[Extract to read — start]

Wikisource talk:WikiProject Catholic Encyclopedia Upgrade
Add topicCE matching tool
[edit]There is now a Magnus Manske tool for finding WP matches for the articles: see http://toolserver.org/~magnus/dnb/map2wp.php?letter=Heinrich&set=ce13 for a sample run. Charles Matthews (talk) 08:09, 29 October 2010 (UTC)
Signature and Contributors
[edit]Hi. To cope with the following: 1. missing contributors, 2. mispelled signature, I was thinking to scan pages for possible signatures and associate contributors, to obtain a reference list (where to fix also fix possible spellling mistakes). With it, check articles with a bot and:
- if no contributor exists -> add contributor based on detected signature and, if mispelled, fix it.
- if contributor exists -> check if signature belongs to the list of correct signatures and, if not, fix it.
Not all cases will be addressed as it is not straightforward to detect signatures unless they are at end of page (one improvement could be to search also those in the list).
An example of reference list:
Signature | Fixed Signature | Contributor |
ELIE J. AUCLAIR | Elie J. Auclair | Elie J. Auclair |
ELIE-J. AUCLAIR | Elie J. Auclair | Elie J. Auclair |
FRANCIS AVELING | Francis Aveling | Francis Aveling |
F. J. BACCHUS | F. J. Bacchus | Francis Joseph Bacchus |
F.J. BACCHUS | F. J. Bacchus | Francis Joseph Bacchus |
FRANCIS J. BACCHUS | Francis J. Bacchus | Francis Joseph Bacchus |
Can this be of interest?--Mpaa (talk) 22:01, 22 April 2013 (UTC)
- Bearing down on Category:CE no contributor can certainly be of interest: over 3000 to do. There are some clearcut cases, where the contributor sig is "Paul Maria Baumgarten" or "Patrick Boyle".
- I imagine it would take multiple bot runs. There isn't yet a full contributor list: I have something in my userspace but it is selective. Also the handbook seems not quite to be a full listing of contributors.
- Currently "no contributor recorded" in the field doesn't prevent the article being in that category. That is a template tweak, and I think the DNB basic header template has the analogous thing.

[Extract to read — finish]
[Supplied records — start]

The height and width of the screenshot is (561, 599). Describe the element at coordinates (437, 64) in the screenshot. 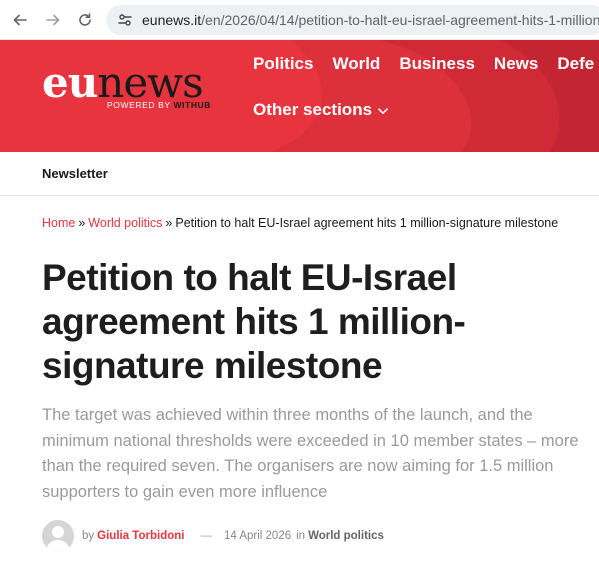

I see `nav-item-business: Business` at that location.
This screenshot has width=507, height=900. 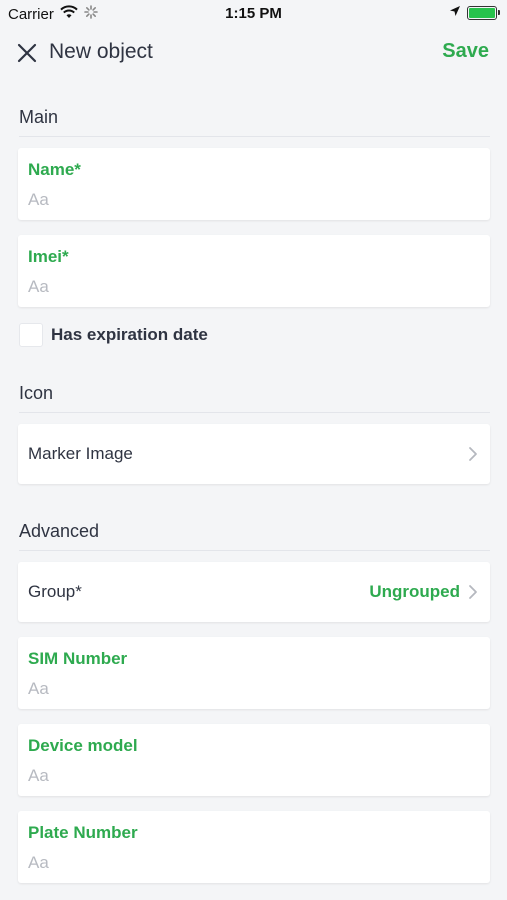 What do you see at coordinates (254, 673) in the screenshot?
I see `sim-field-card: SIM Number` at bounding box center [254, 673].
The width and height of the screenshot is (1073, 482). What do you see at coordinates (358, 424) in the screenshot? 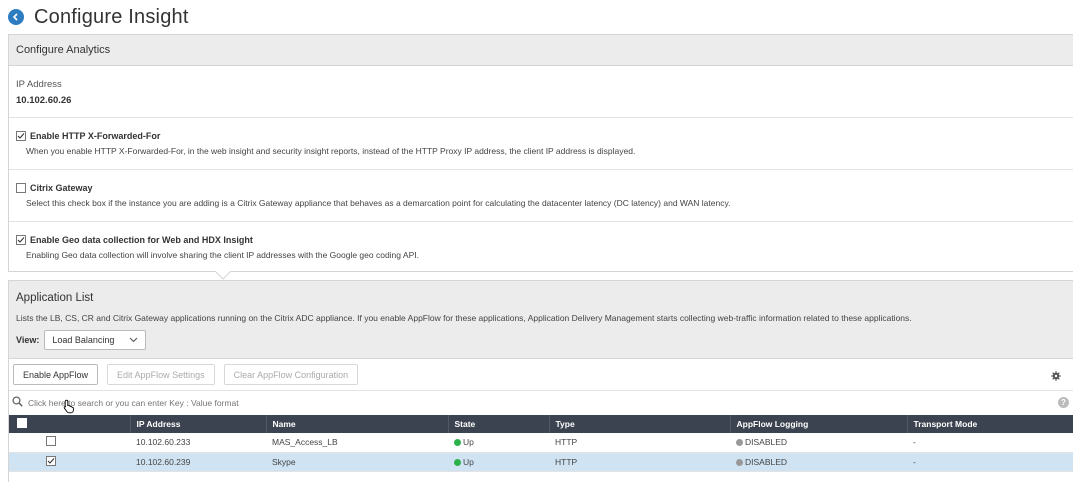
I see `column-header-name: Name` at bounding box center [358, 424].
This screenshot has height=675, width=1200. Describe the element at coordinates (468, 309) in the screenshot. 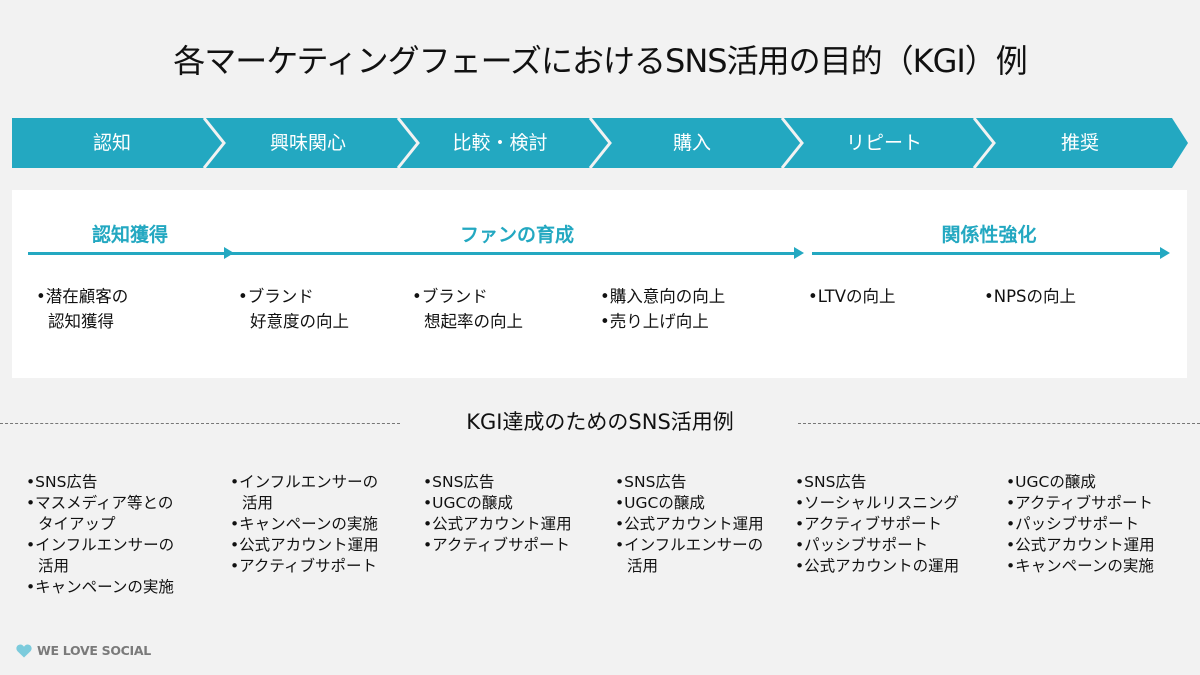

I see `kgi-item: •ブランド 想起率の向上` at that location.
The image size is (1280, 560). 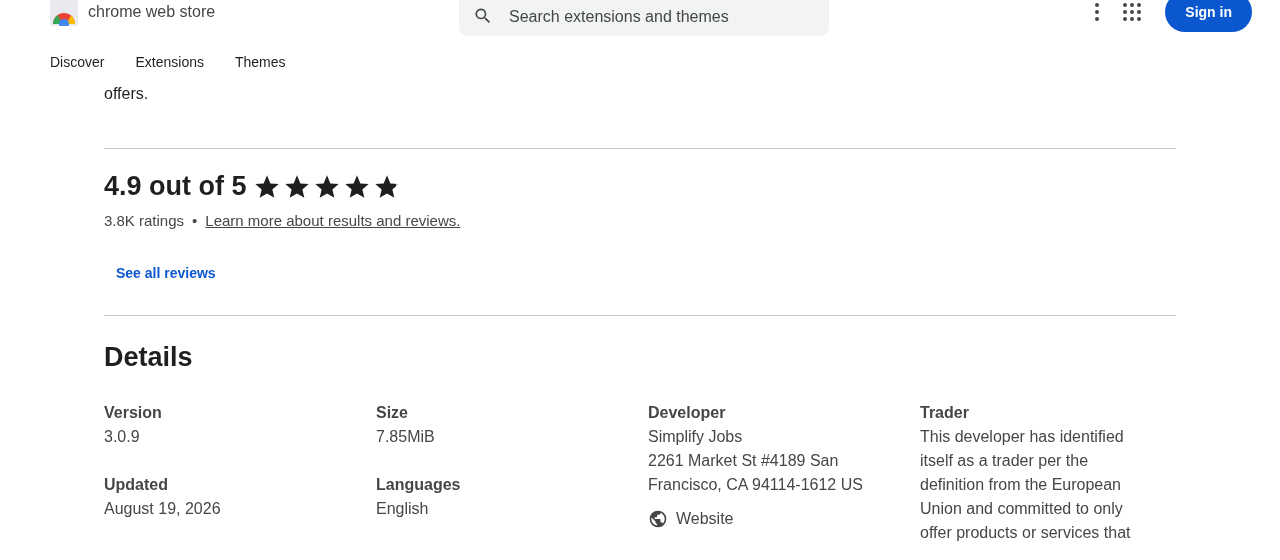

[Supplied records — finish]

- **List of tasks**
1 – According to the talk page, how many articles in Category:CE no contributor still need work?
2 – Reproduce the talk page from "Wikisource talk:WikiProject Catholic" down to "not, fix it.", with nothing before or after.

- **Task-by-task results**
1 – Over 3000.

2 –
Wikisource talk:WikiProject Catholic Encyclopedia Upgrade
Add topicCE matching tool
[edit]There is now a Magnus Manske tool for finding WP matches for the articles: see http://toolserver.org/~magnus/dnb/map2wp.php?letter=Heinrich&set=ce13 for a sample run. Charles Matthews (talk) 08:09, 29 October 2010 (UTC)
Signature and Contributors
[edit]Hi. To cope with the following: 1. missing contributors, 2. mispelled signature, I was thinking to scan pages for possible signatures and associate contributors, to obtain a reference list (where to fix also fix possible spellling mistakes). With it, check articles with a bot and:
- if no contributor exists -> add contributor based on detected signature and, if mispelled, fix it.
- if contributor exists -> check if signature belongs to the list of correct signatures and, if not, fix it.